In April, two corpses of deceased persons, who supposedly died of COVID-19, were exhumed at the order of the public prosecutor. In the first case, exhumation was ordered to confirm a SARS-CoV-2 infection, which had antemortem been proven by SARS-CoV-2 RT-PCR. In the second case, the patient had been tested positive for SARS-CoV-2 prior to his demise only by an antigen rapid test. Subsequent medicolegal autopsy and the following additional examinations were ordered to confirm or reject SARS-CoV-2 infection and consecutive COVID-19 as the cause of death and to assess possible competing causes of death.

Medicolegal autopsy, histological and toxicological examinations

Immediately after the exhumation, both corpses were transferred to the Institute of Legal Medicine, where a full medicolegal autopsy was carried out. In the course of both autopsies, swabs were collected at identical sites from both lungs, pleural effusion, oropharynx, perioral and perinasal regions, and the inside of the body bag at head level (an overview of the post mortem swabbing sites can also be found in Table 2). The latter three of the swabs were taken to assess a possible risk of infection for those involved in the handling of the body (e.g., morticians).

For the acquisition of the lung swabs, care was taken to avoid contamination during the process. The organ surface was 1 × disinfected with Octenisept® (Schülke & Mayr GmbH, Norderstedt, Germany) with a drying time of 1 min followed by incision of the visceral pleura with a sterile scalpel. For toxicological examination, femoral venous blood, cardiac blood, bile, urine (only in case 2), small tissue samples of brain, lung, liver, and kidney as well as hair were collected and analyzed using gas chromatography and high-performance liquid chromatography mass spectrometry.

For histological examinations, samples of the heart, lungs, liver, spleen, pancreas, kidneys, adrenal glands, thyroid gland as well as paratracheal lymph nodes were taken, fixed in 4.5% formalin solution, processed according to standard protocols and stained for hematoxylin and eosin. In both cases, the brain tissue was in a liquefied state, so no evidence could be obtained for histological examinations.

SARS-CoV-2 RT-PCR

Swabs were suspended in 2 mL of phosphate-buffered saline (PBS) and incubated for 5 min suspended in 2 mL phosphate buffered saline (PBS) of which 500 µL was examined by RT-PCR. A total of 500 µL of the swab dilution was mixed with PCR lysis buffer (1:1 ratio) then transferred to barcoded tubes and subjected to rRT-PCR-analysis on the Cobas 6800 system (Roche Diagnostics International AG, Rotkreuz, Switzerland). The Cobas SARS-CoV-2 master mix was supplemented with an internal RNA control and primer–probe set targeting ORF1 and E-gene according to the manufacturer’s protocol. SARS-CoV-2 RT-PCR was performed according to the manufacturer’s recommendations. Positive results were reported as semi-quantitative Ct values. In addition, three quantitative comparison samples containing 105, 106, and 107 SARS-CoV-2 (BetaCoV/Munich/ChVir984/2020) RNA copies/mL were used to generate a 3-point standard curve and to calculate viral RNA copies/mL [7]. The comparison samples were provided by INSTAND e.V. (Düsseldorf, Germany). In case 1, an RT-PCR test result of a swab collected on the day of death was available. Here, the cobas® 8800 platform had been used with the same reagents used for testing the postmortem samples.

No tests were carried out for SARS-CoV-2 variants of concern (VOC) or other viruses as these were not relevant at the time of examination.
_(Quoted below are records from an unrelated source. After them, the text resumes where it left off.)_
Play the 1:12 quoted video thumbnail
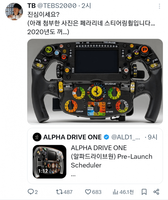 click(50, 162)
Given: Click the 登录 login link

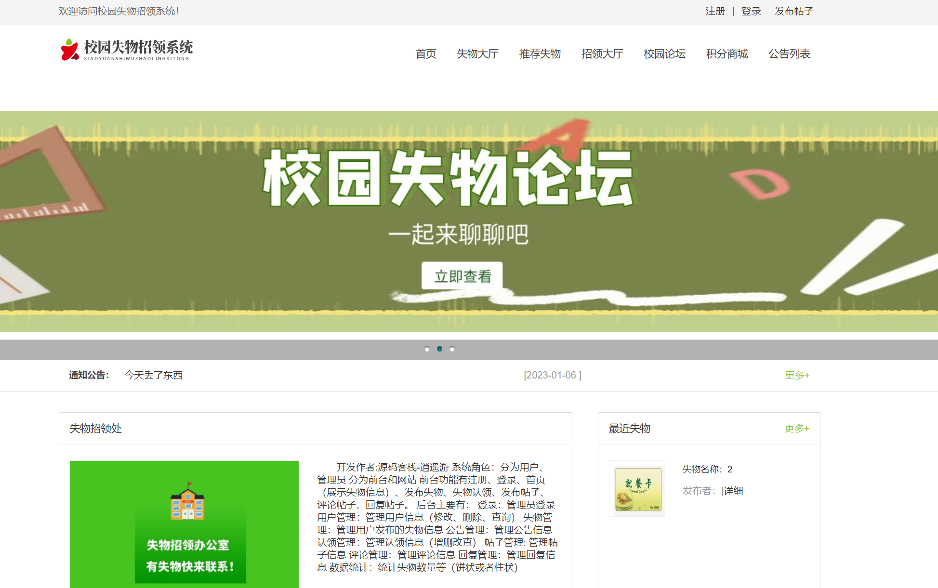Looking at the screenshot, I should coord(751,11).
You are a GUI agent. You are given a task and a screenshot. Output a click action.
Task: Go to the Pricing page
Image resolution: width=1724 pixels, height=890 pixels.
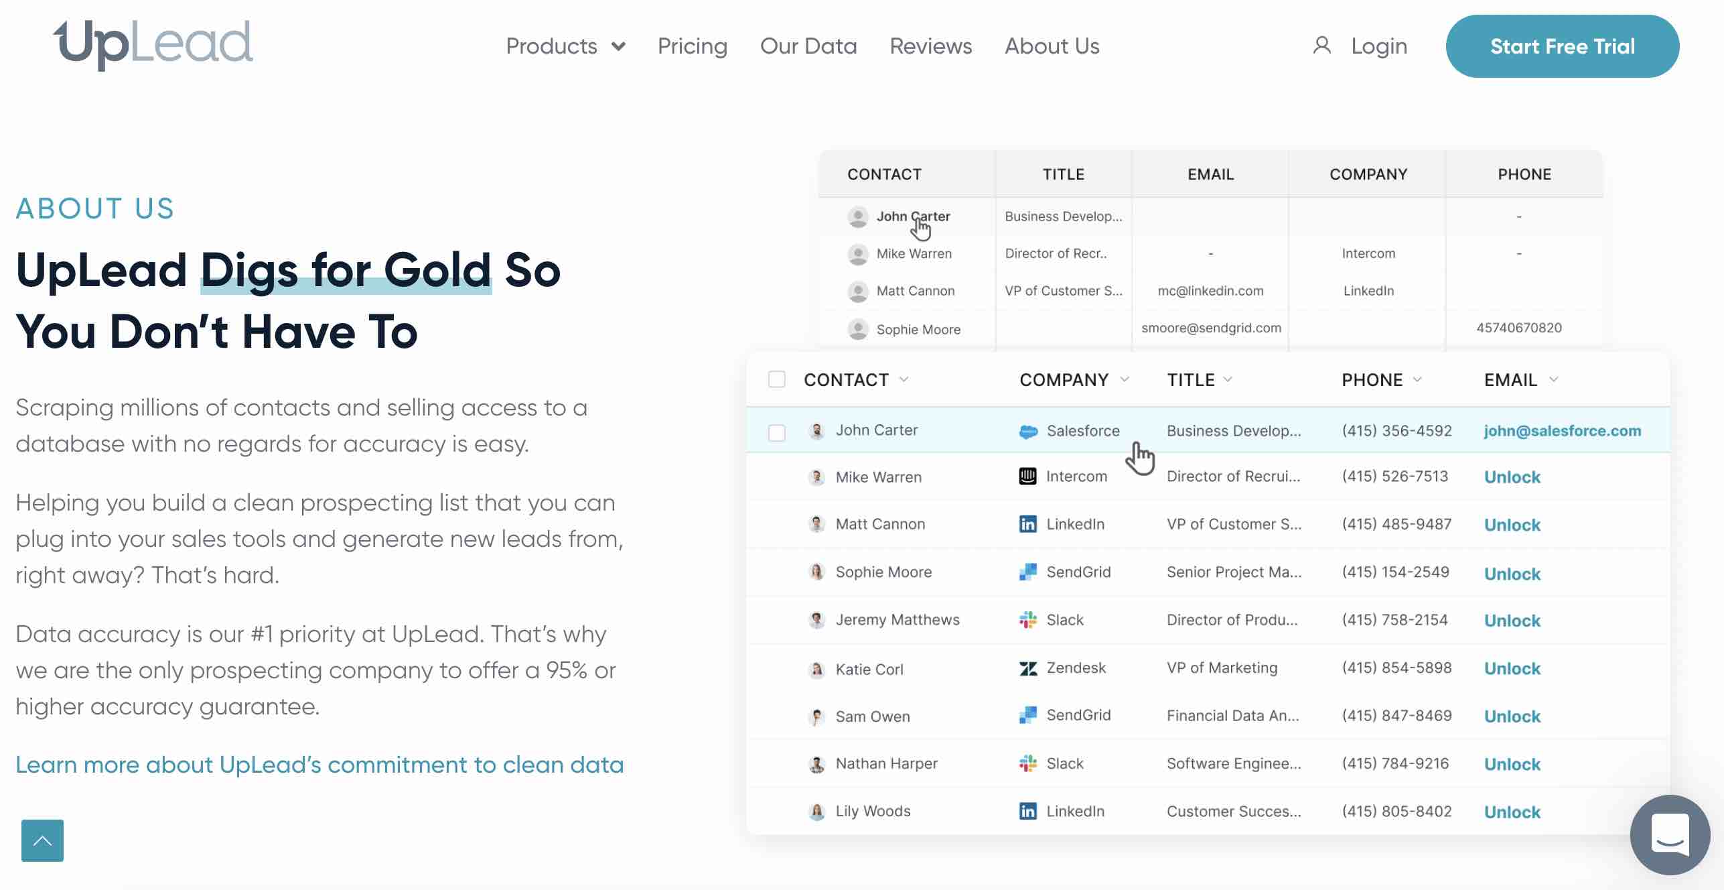pos(692,46)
SARS-CoV-2 infectivity test using cell culture

Positive samples from the initial RT-PCR were used for cell culture experiments. Here 500 µL of the swab dilution was mixed with 2 mL of cell culture medium [minimal essential medium (MEM) containing 1% FCS (Sigma-Aldrich; St. Louis, MO, USA), 3% amphotericin B and 0.2% Primocin (InvivoGen; San Diego, CA, USA)]. These mixtures were immediately transferred to Caco-2 cells (human colon carcinoma cells, obtained from DSMZ, Braunschweig, Germany, no.: ACC 169) seeded in 5.5 cm2 culture tubes. Cells were incubated in a CO2-incubator at 37 °C for up to seven days and assessed microscopically every day for virus specific cytopathogenic effects (CPE) [12, 14]. After seven days or earlier in the case of cell lysis occurred as a sign of cell culture infection by the added virus, cell culture supernatants were tested for the presence and amount of viral RNA by RT-PCR using cobas® SARS-CoV-2 (Roche Diagnostics), to verify that CPE were attributable to SARS-CoV-2 infection.

Results

Exhumation

Both corpses had been put into closed plastic body bags and then buried in a wooden coffin (with burial depth of 120 cm, Table 1). Upon exhumation both coffin lids showed partial collapses with still undamaged body bags. The external state of preservation of the body differed in that in case 1, signs of decay as could be expected in a humid environment (in particular, skin loosening/slippage, moderate tissue softening), whereas in case 2, a distinct mold infestation of the face was found. Both corpses were vested with a nightdress. In both cases, no signs of preservation measures were found.

Table 1 Age and gender of the deceased, pre-existing conditions, time span between death and exhumation, and burial depth (measured from surface to the top of the coffin lid)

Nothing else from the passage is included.